Arts & Events

Theater Review: Unusual Production of Neil Simon's 'The Sunshine Boys'

Friday April 07, 2017 - 06:17:00 PM

" ... pickle is funny; tomato is not funny!"

So the obsessive litany of the old vaudevillean straight man, principal character in Neil Simon's 'The Sunshine Boys,' whose author's start in showbiz as a gagman and TV and radio scriptwriter may've begun with just such systems of accounting.

'Sunshine Boys' hit Broadway in 1972, riding on Simon's great comic successes of the 60s, was made into a movie with Simon staple Walter Matthau and George Burns (jumpstarting Burns'career) in '75--and just a decade before the more reflective second wave of Simon's own career kicked in, in earnest, with 'Brighton Beach Memoirs' in the mid-80s.

'Sunshine Boys' is already different in kind from the doorslammer farces Simon rode to fame on, and somehow oblique to the nostalgia for old showbiz and its personae that could be expected.

A smart, inquisitive production of this curiosity of Simominana--and of the American stage, in every sense--is onstage now at the old Belrose Theatre, a cabaret-style place with chairs and tables and drinks, in San rafael, across from the old public library on Fifth Avenue, appropriately enough, produced by Gary Gonser for marin Onstage, in residence there, and marvellously directed by Ron Nash, an old pro himself, who also plays the part of a TV production man midway through the story. 

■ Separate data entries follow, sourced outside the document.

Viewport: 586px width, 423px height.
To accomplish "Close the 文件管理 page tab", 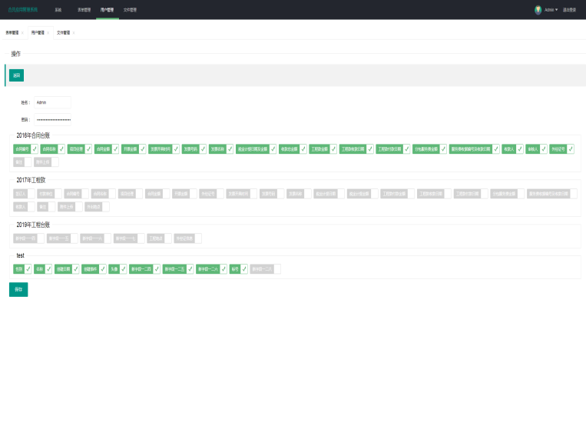I will (x=73, y=33).
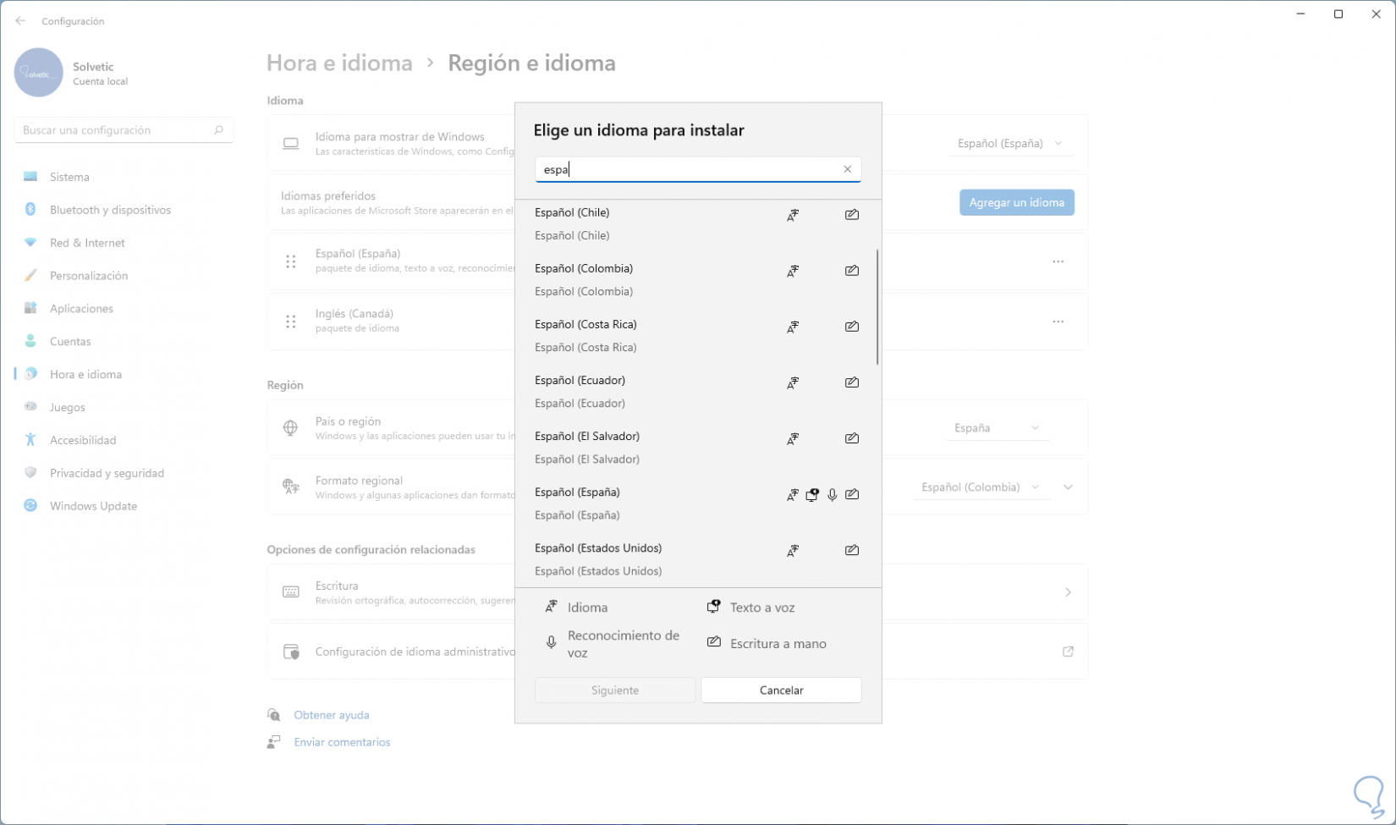Open the Windows display language dropdown

(1010, 144)
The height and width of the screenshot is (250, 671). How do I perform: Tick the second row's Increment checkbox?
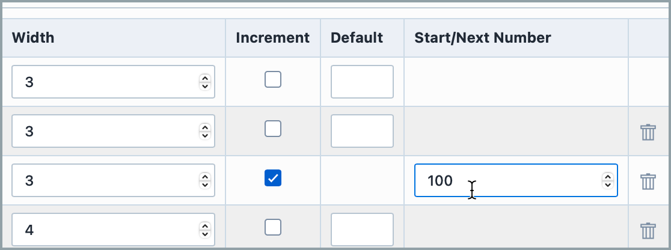coord(273,129)
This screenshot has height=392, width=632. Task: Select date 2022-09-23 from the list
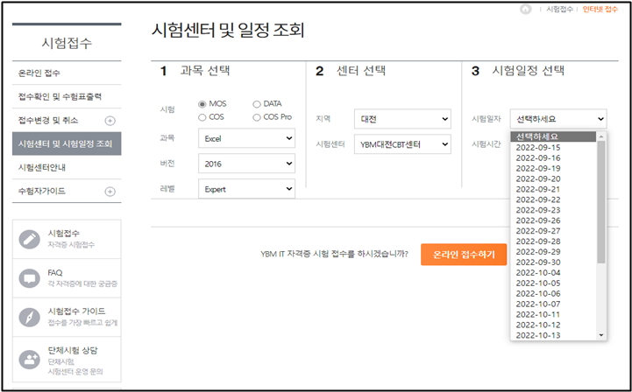click(537, 210)
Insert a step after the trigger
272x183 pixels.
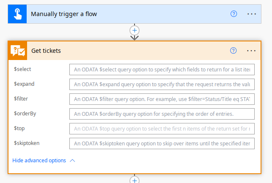(x=135, y=30)
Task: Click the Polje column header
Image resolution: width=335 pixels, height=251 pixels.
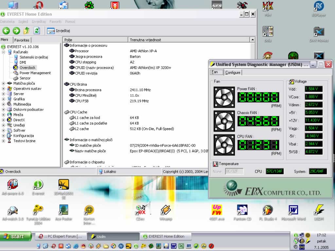Action: (95, 40)
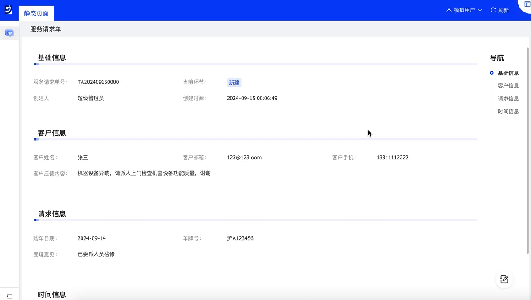Click the vertical page scrollbar
This screenshot has width=531, height=300.
pos(527,150)
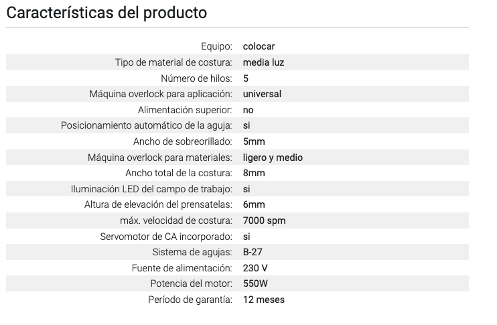Click the 'colocar' value
This screenshot has width=497, height=325.
coord(259,46)
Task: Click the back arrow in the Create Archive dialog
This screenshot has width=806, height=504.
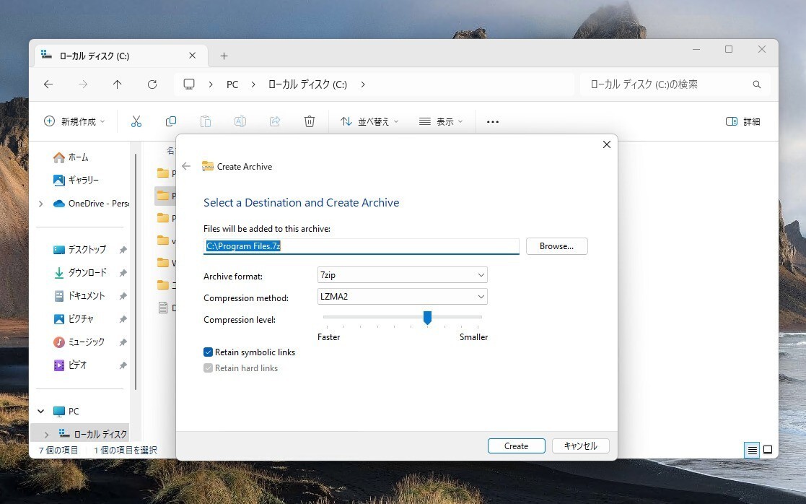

As the former straight man of the fabled vaudeville comedy team of Lewis & Clark, Wille Clark (played marvellously by Grey Wolf) is still plugging away in showbiz--or would like us to think so. As his harried TV exec nephew (a spot-on portrayal by Richard Kerrigan) tries to explain to a deaf ear, Willie's become too ingrown, too insistent on his own predilections and preconditions, preconditions often taking on a more medical, even psychiatric meaning. His true theater is his old hotel room, once a suite when successful, where he stews in his own juices under the lid of a stream of wise cracks, nursing his hatred for his old colleague, comic Al Lewis--who he still genuinely admires as the geatest, the funniest ... but can't get over what he recalls as a mountain of little indignities (spitting in his face onstage while talking, poking a finger in his chest, bruising him, all part of their endlessly repeated signature routines), the way Al suddenly up and retired without warning ... or maybe just the familiarity, the je ne sais quoi, that breeds contempt: 

I do not like thee, Doctor Fell, 

The reason why, I cannot tell, 

But this I know & know full well-- 

I do not like thee, Doctor Fell. 

Thus the old, sardonic nursery rhyme, dating back to the 17th century, as good an explanation or analysis as any. 

Wille has become a grotesque, and this's played to the hllt by Grey Wolf as the centerpiece of this production. Behind that grotesquery of an old comedy pro--in the business Nash quotes a character in his notes sayiing it's the most aggravating in the world--is the banal world of older people rotting in urban furnished rooms with their memories, prey to out-of-control mannerisms in their isolation. 

Al Lewis has been mostly spared this fate, living in the far fields of Jersey with relatives, even children in the house. But he's prey to his old partner's delusions when the two are tapped to reprise their act for a TV special on the history of the biz. Hanging on one word to open their sketch, which Clark insists on changing, they descend into squabbling and a not-so-funny, objectively viewed (but who's being objective?) kind of slapstick ... 

In the preliminaries for the sketch is a perfect gem--Grey Wolf as the manic Willie as a manic doctor in his office, tantalized by a boffo, buxom nurse, played with rhythmic aplomb by Christina Jaqua (who turns o a dime to play a genuine nurse caring for--and facing down--the acerbic Wille later on), a perfect and perfectly delirious reenactment of an old-style vaudeville burlesque. 

Michael Walraven plays Al Lewis with sensitivity, laboring valiantly as the "funniest man in the business" in the bloodshot eyes of his old partner, but not represented by the playwright as so funny onstage. In this cockeyed nsotalgia show, the starightman's funnier than the comic. Was this part of Simon's dramaturgy? Has the old funnyman just gone tame? 

It's an unusually good night of straight--or starightman's--comic theater, worth the drive over one bridge or another, the pleasure of sitting back in the Belrose and watching a charged-up cast go at a kind of anatomy of comedy--and the human spirit.